Action Teleperformance : recul de 3,18% à la mi-journée
Le spécialiste des centres d'appels cède 3,18% à 63,42 euros en milieu de séance ce lundi 22 septembre. Cette baisse intervient au lendemain de la sortie officielle du titre de l'indice CAC 40, où il était présent depuis juin 2020.
Cette nouvelle dégradation s'inscrit dans un contexte difficile pour le groupe, malgré une performance hebdomadaire légèrement positive de 0,57%. Sur trois mois, l'action affiche un recul significatif de 15,84%, et sur un an, la chute atteint 35,56%, contrastant fortement avec la progression de 4,38% du CAC 40 sur la même période. Les volumes d'échanges restent modérés avec seulement 0,12% du capital échangé, traduisant une certaine retenue des investisseurs.
Le titre évolue désormais dangereusement proche de son seuil de support technique à 62,98 euros, laissant peu de marge avant un possible enfoncement. Sa position reste largement sous sa moyenne mobile à 50 jours située à 72,95 euros, confirmant la pression baissière à court terme qui s'exerce sur la valeur.
L'analyse technique révèle des signaux préoccupants avec un RSI positionné à 43, traduisant un affaiblissement du titre sans pour autant signaler de survente marquée. Le MACD, avec une ligne principale à -1,09 et une ligne de signal à -1,10, montre un léger frémissement haussier grâce à un histogramme légèrement positif à 0,01, mais cette amélioration marginale reste fragile dans un contexte globalement dégradé.
Les bandes de Bollinger, comprises entre 60,95 euros et 70,21 euros, encadrent une volatilité mensuelle de 8,50%, relativement contenue. Le Chaikin Money Flow négatif à -0,09 confirme la persistance de flux vendeurs, tandis que le bêta négatif de -0,30 indique une décorrélation inhabituelle avec les mouvements du marché principal.

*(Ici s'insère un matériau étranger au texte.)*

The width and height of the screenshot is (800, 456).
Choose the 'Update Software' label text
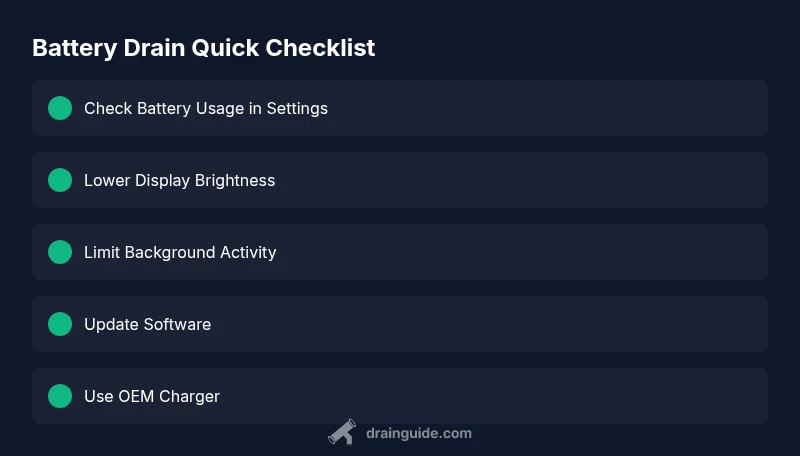point(147,324)
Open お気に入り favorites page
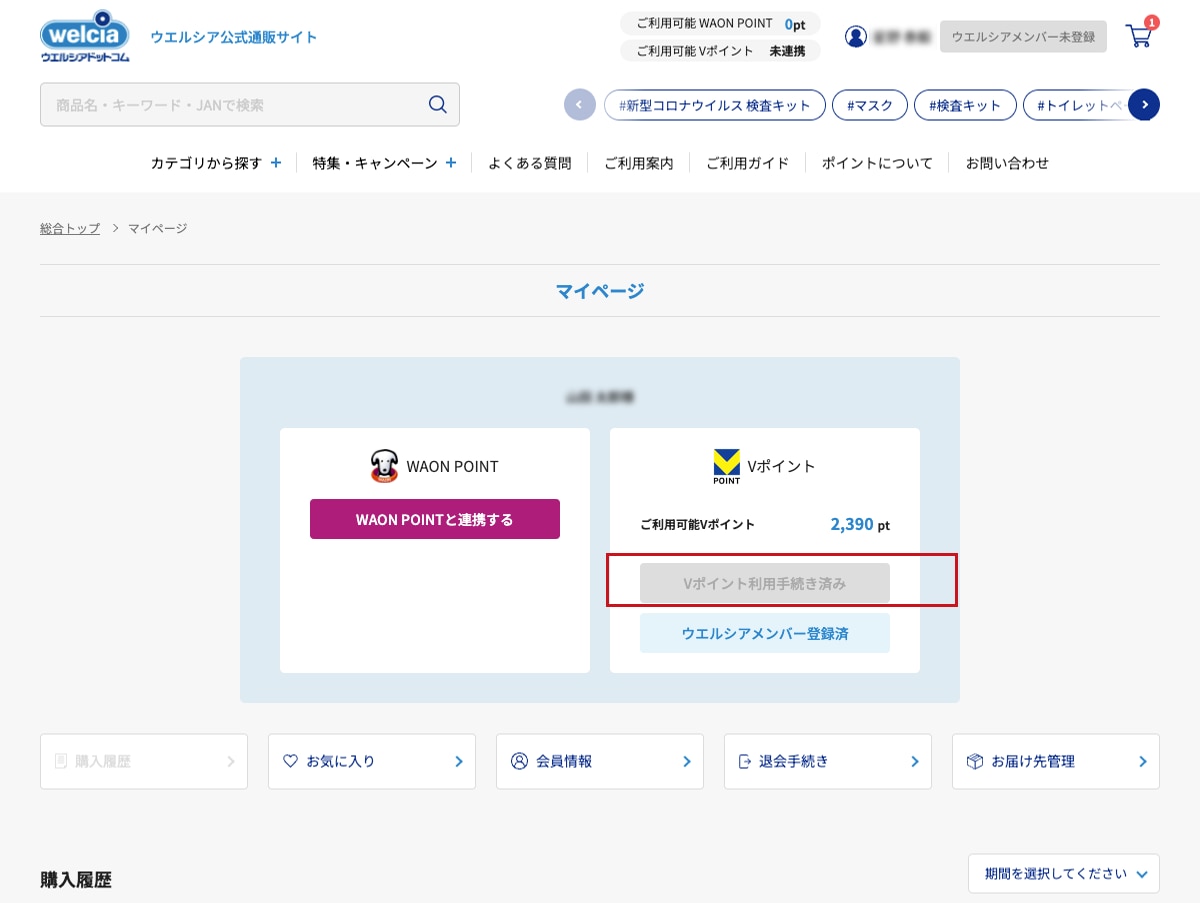 pyautogui.click(x=371, y=761)
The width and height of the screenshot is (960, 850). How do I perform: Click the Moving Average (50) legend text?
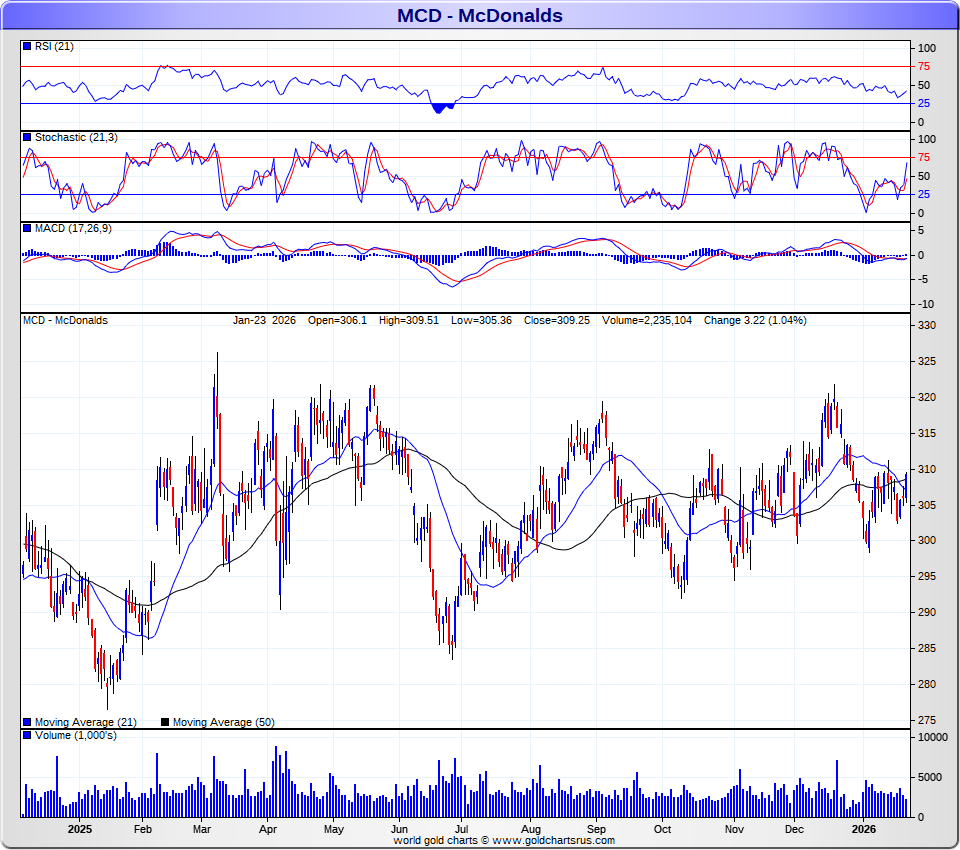[x=224, y=722]
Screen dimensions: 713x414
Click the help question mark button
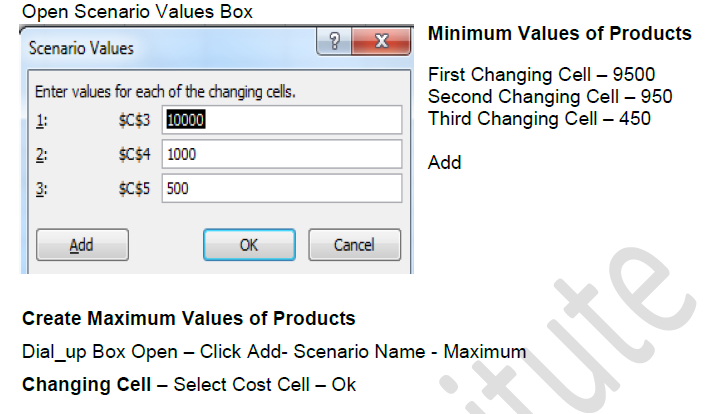334,45
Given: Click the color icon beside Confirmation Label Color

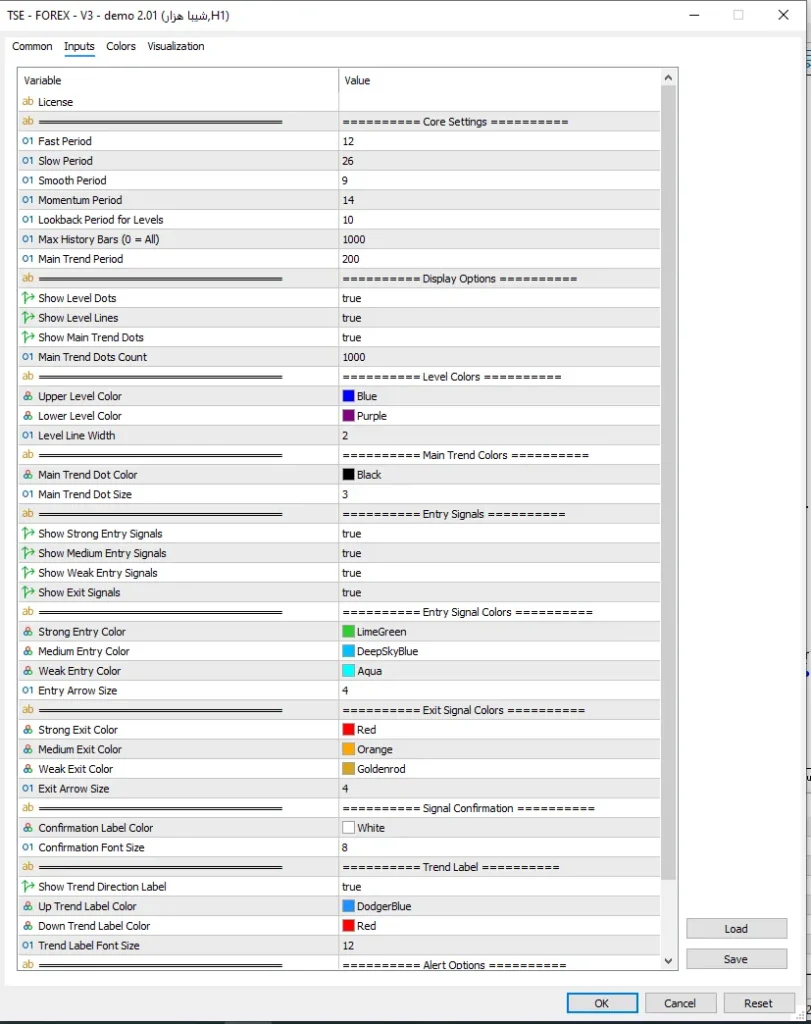Looking at the screenshot, I should pos(27,827).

La sortie du CAC 40 vendredi dernier, au profit d'Euronext, marque symboliquement la fin d'une période faste pour le groupe. Cette exclusion de l'indice phare reflète la dégradation de sa capitalisation boursière, passée de plus de 6 milliards d'euros à environ 3,8 milliards actuellement. Les résultats semestriels publiés en juillet, accompagnés de prévisions prudentes, avaient déjà provoqué une forte correction du titre, les investisseurs sanctionnant les perspectives de croissance jugées insuffisantes dans un environnement macroéconomique volatil.